Plaintiff is the owner of the deed of trust which he seeks to reinstate on the ground it had been fraudulently foreclosed. Hesse and the Mississippi Valley Trust Company, Trustees, the principal appellants, are the holders of the present deed of trust which plaintiff seeks to subordinate to his deed of trust.
Plaintiff, a retired butcher 67 years of age, and A. Jay Kuhs, a real estate man, had known each other for 28 years. Plaintiff had done business with Kuhs for years and had bought a number of deeds of trust from him and had traded various deeds of trust with him. In the course of these dealings, plaintiff, by a trade, acquired from Kuhs a deed of trust for $30,000 dated June 15, 1927, executed by the Opportunity Realty Investment Company, of which Kuhs was president, and secured by property in one of Kuhs' subdivisions described as 1005 Hi-Pointe Place in St. Louis.
The principal note of $30,000 secured by the deed of trust was payable to plaintiff and was due five years after date. There were ten semi-annual interest notes of $900 each. Kuhs would usually deliver or mail to plaintiff his check for the interest as it fell due and obtain the interest note.
The trustee named in the deed of trust was Arthur Hines who was for thirty years a close friend of Kuhs, and acted at Kuhs' request as trustee in deeds of trust which Kuhs negotiated.

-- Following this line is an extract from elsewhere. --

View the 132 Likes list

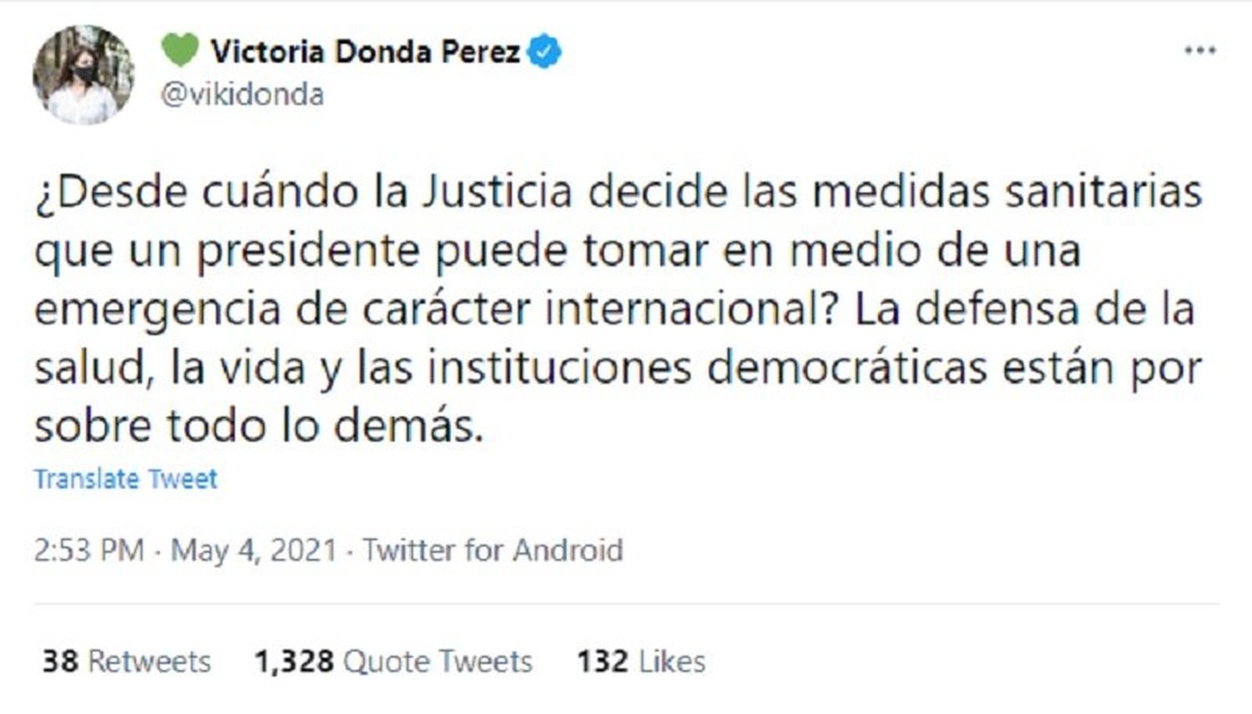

The condition of the deed of trust is as follows: "But if either one of said notes, or any part thereof, be not so paid at maturity, according to the tenor of the same, or if said taxes, general and special, be not promptly paid when due, or if default be made in due fulfillment of said covenants and agreements, or either of them, then this conveyance shall remain in force, and said party of the Second Part, whether acting in person or by attorney in fact appointed by instrument in writing, or, in case of death or absence from the city, or any other disability, or refusal to act, his successor in trust may proceed to sell the property hereinbefore conveyed, or any part thereof, at public vendue, or outery, on the Floor of the St. Louis Real Estate Exchange, in the City of St. Louis, State of Missouri, provided that in the event of there being no such St. Louis Real Estate Exchange at and on the date of advertisement herein provided for, then at the East Front Door of the Court House in Said City of St. Louis and State of Missouri, to the highest bidder for cash, first giving twenty days' notice of the time, terms and place of said sale, and of the property *1202 to be sold by advertisement published in some newspaper printed in the City of St. Louis, State of Missouri . . ."

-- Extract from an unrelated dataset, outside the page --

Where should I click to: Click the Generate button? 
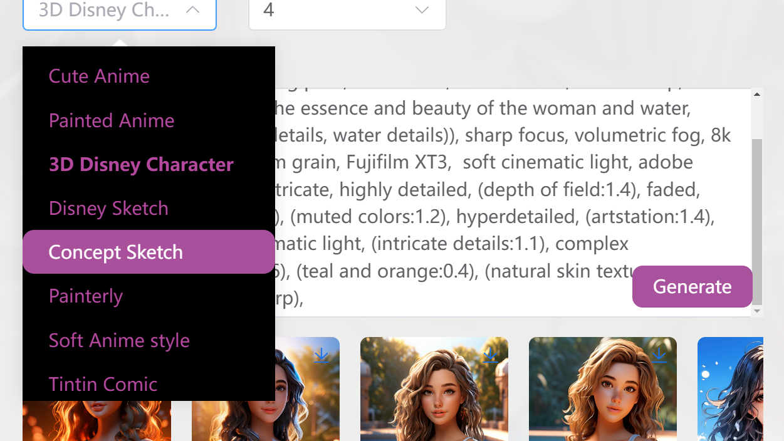click(x=693, y=286)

On June 15, 1932, the maturity of the [637] note, an instrument extending the note for two years, signed by Kuhs as President of the Opportunity Realty Investment Company as the owner of the property and by "A. Jay Kuhs Co., Present Holder of Note or Holder's Agent" was delivered to plaintiff. This instrument was not recorded.
Thereafter, according to the petition, Kuhs, who was the dominating person in the various one-man corporations he used for his practices, fraudulently advertised a sale foreclosing the deed of trust and had the property sold without the knowledge or consent of plaintiff. The trustee's deed under foreclosure was dated May 12, 1933 and recorded the same day. The deed conveyed the property to the A. Jay Kuhs Realty Investment Company.

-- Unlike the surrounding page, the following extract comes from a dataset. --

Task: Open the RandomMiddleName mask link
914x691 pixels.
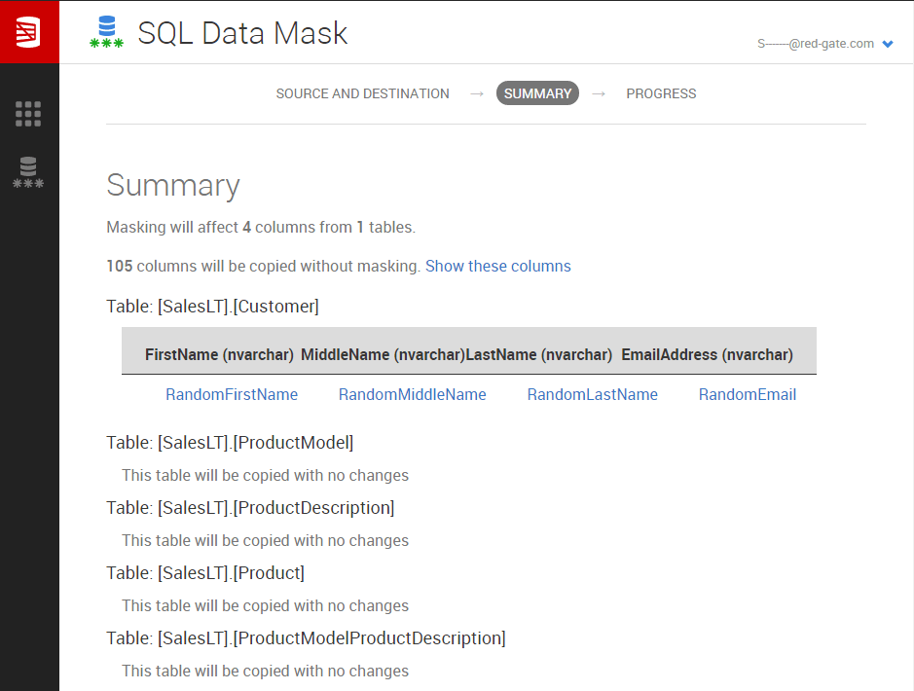Action: [412, 394]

In August, 1933, the latter company conveyed the property to Elmer E. and Martha Kuhs who placed a deed of trust of $25,000 on the property and immediately conveyed the property back to the company.
In March, 1939, that deed of trust was foreclosed and the property sold to Anton Huelsmann. The regularity of that foreclosure is not contested. The foreclosure in issue is the prior one of 1933. Huelsmann placed a deed of trust on the property for $10,000 dated March 28, 1939, in which Oreon E. Scott was named as trustee. This latter deed of trust was offered for sale to defendant trustee by the Oreon E. R.S. Scott, a real estate firm, and was purchased by them as an investment for their trust estate. It is this deed of trust which plaintiff seeks to have subordinated to his deed of trust.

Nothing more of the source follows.